Directions for this task:
The response must consist of the lines from the one holding "Instruction: Click thumbs" through the final line of the entries, given again exactly and without any pictures.

Collected data entries:
──────────────────────────────
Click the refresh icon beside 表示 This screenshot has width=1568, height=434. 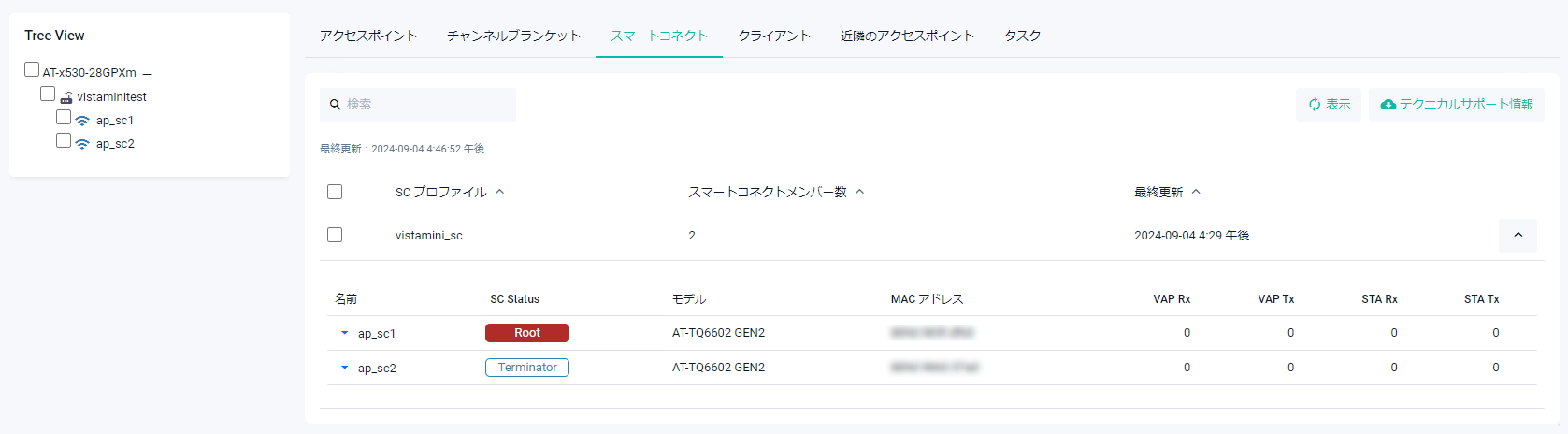(1315, 105)
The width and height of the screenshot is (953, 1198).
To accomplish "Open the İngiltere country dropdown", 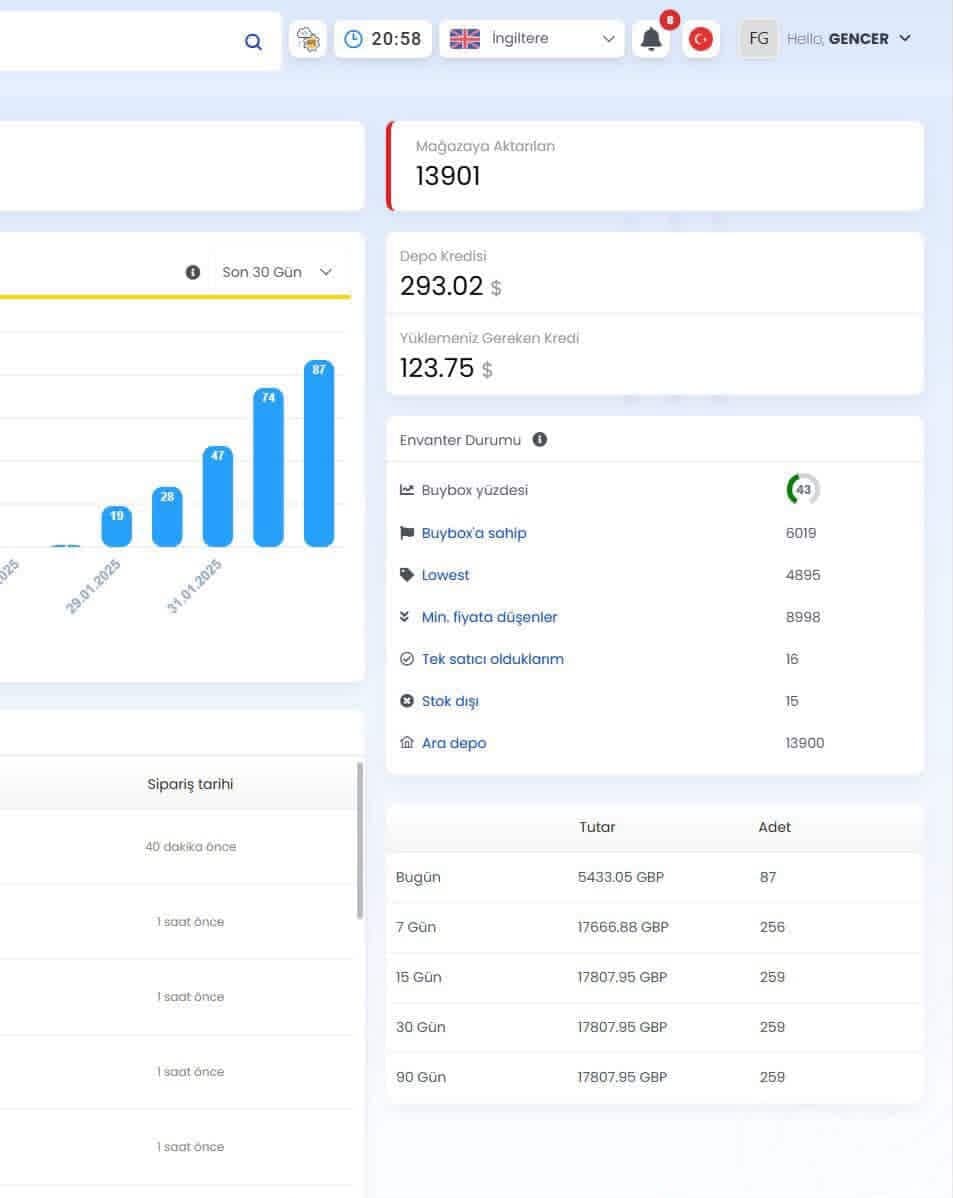I will [532, 38].
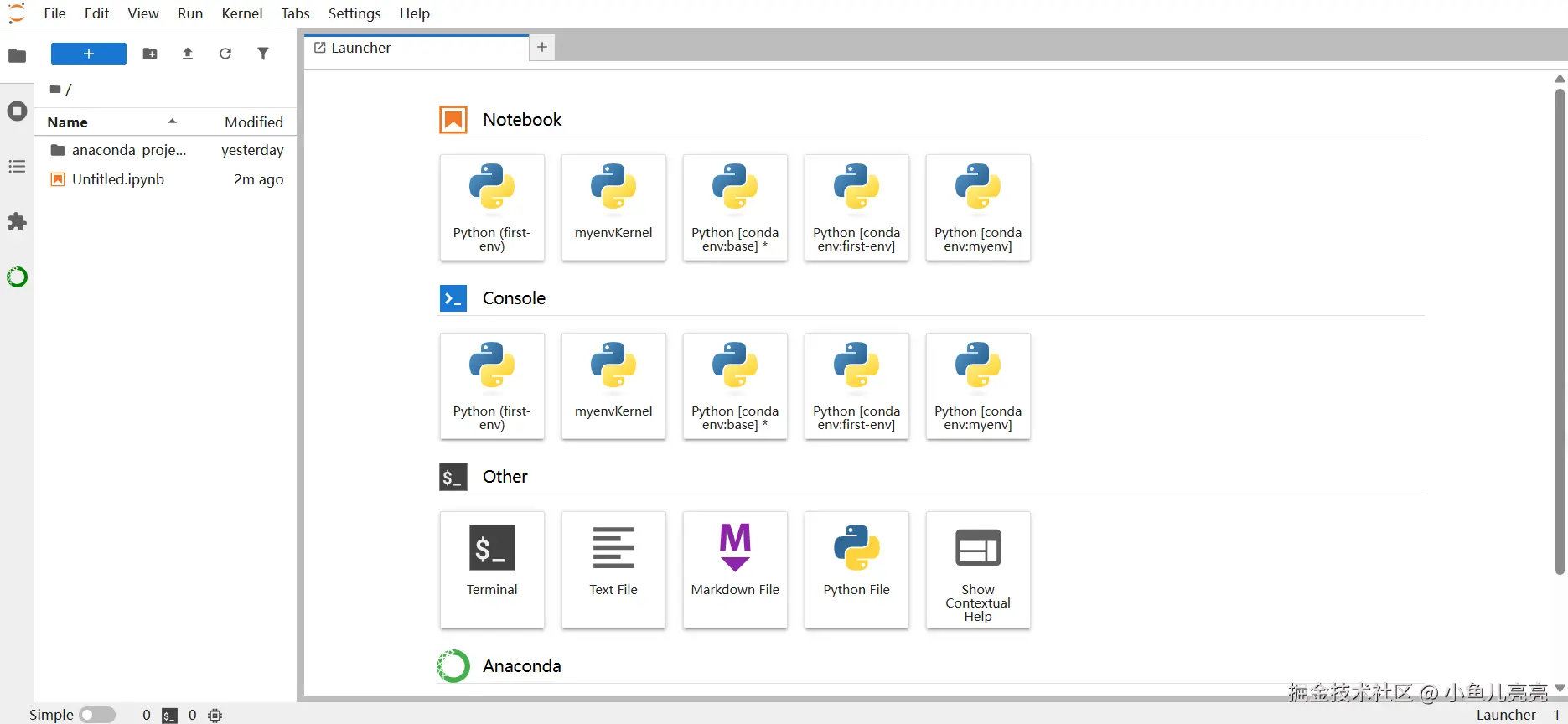Refresh the file browser list

pos(225,54)
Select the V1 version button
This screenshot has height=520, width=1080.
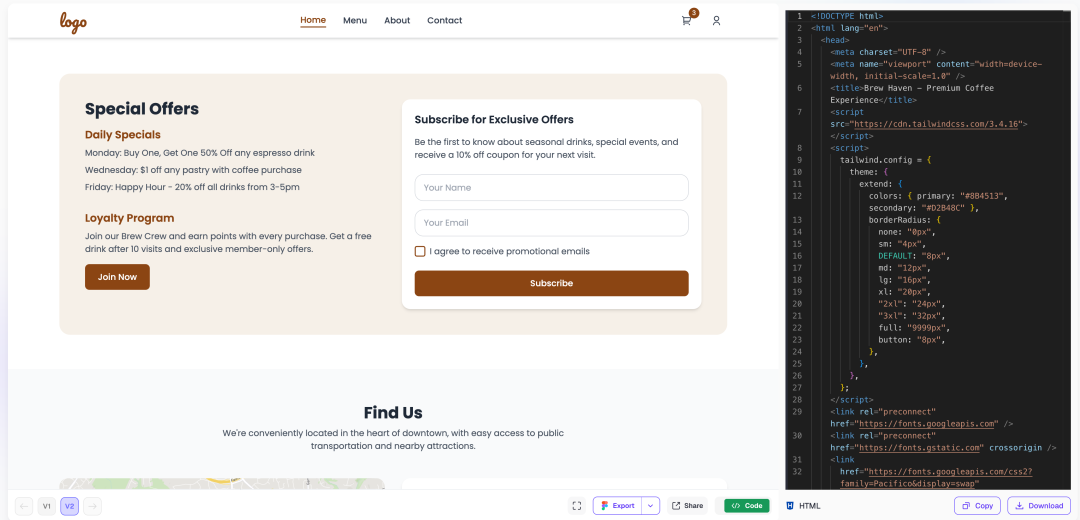47,506
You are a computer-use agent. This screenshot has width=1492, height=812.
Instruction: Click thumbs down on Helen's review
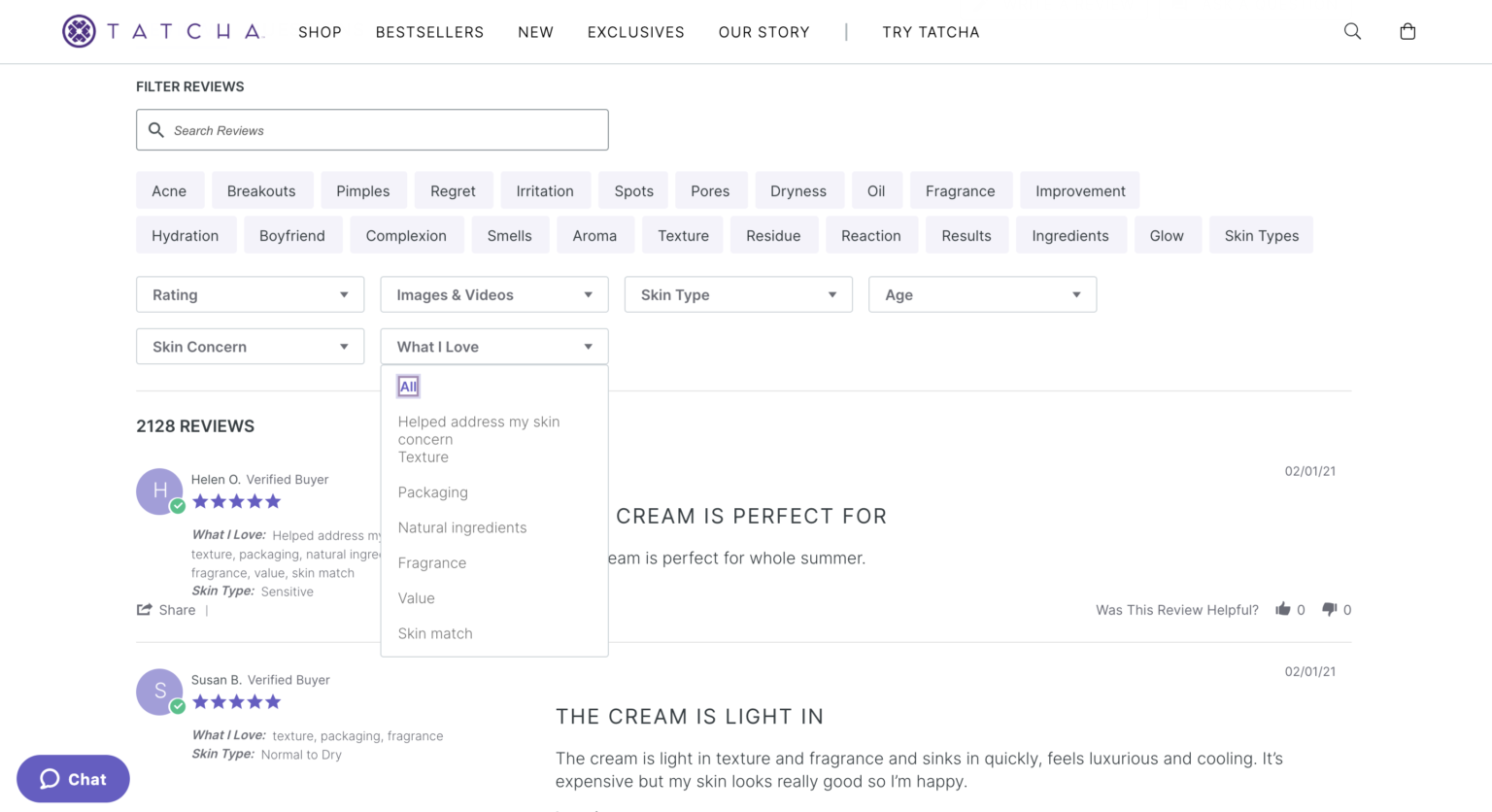click(x=1330, y=609)
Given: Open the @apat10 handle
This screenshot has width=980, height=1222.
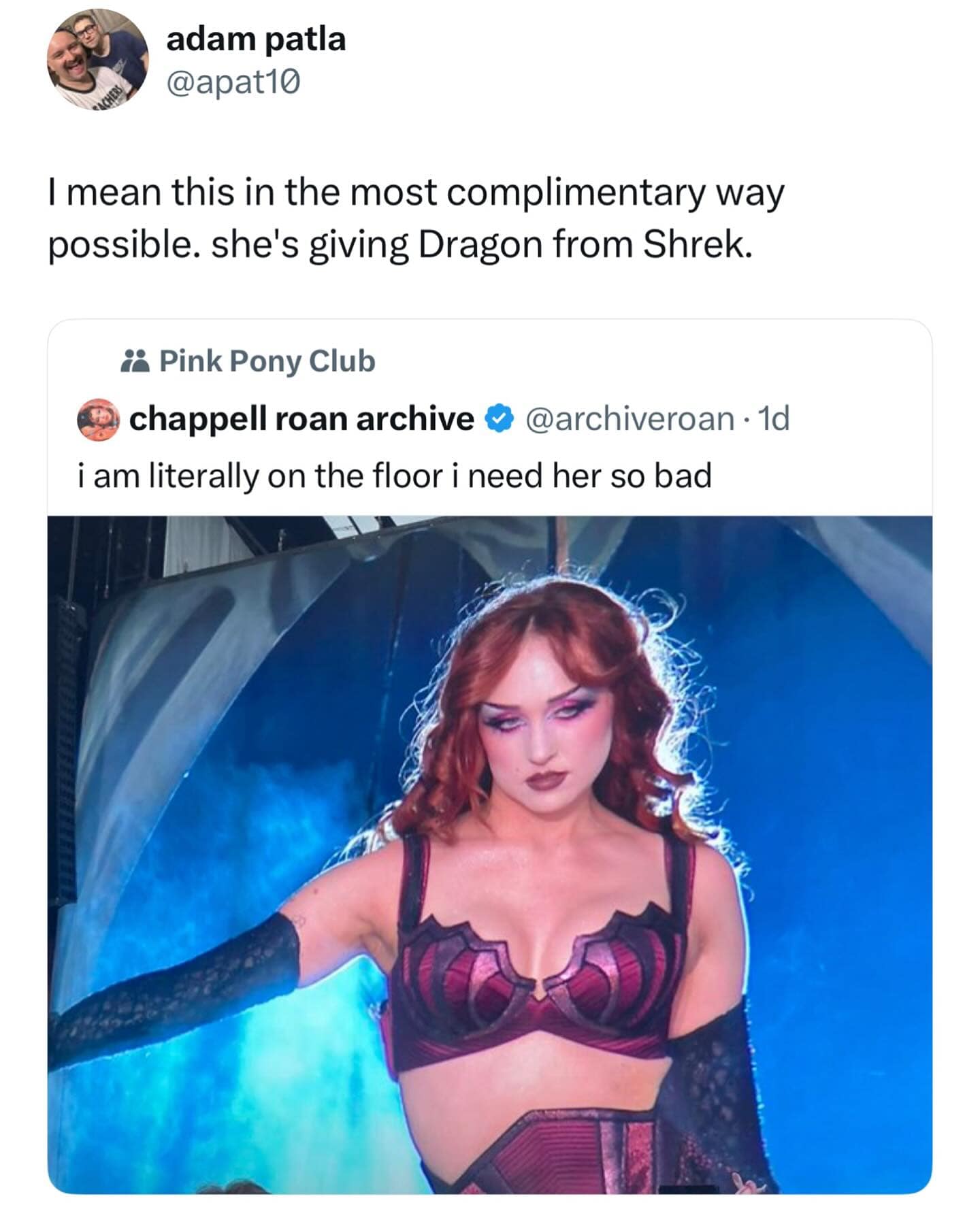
──────────────────────────────
Your response:
Instruction: Click thumbs down on Helen's review
click(x=1330, y=609)
Given: Open the @apat10 handle
This screenshot has width=980, height=1222.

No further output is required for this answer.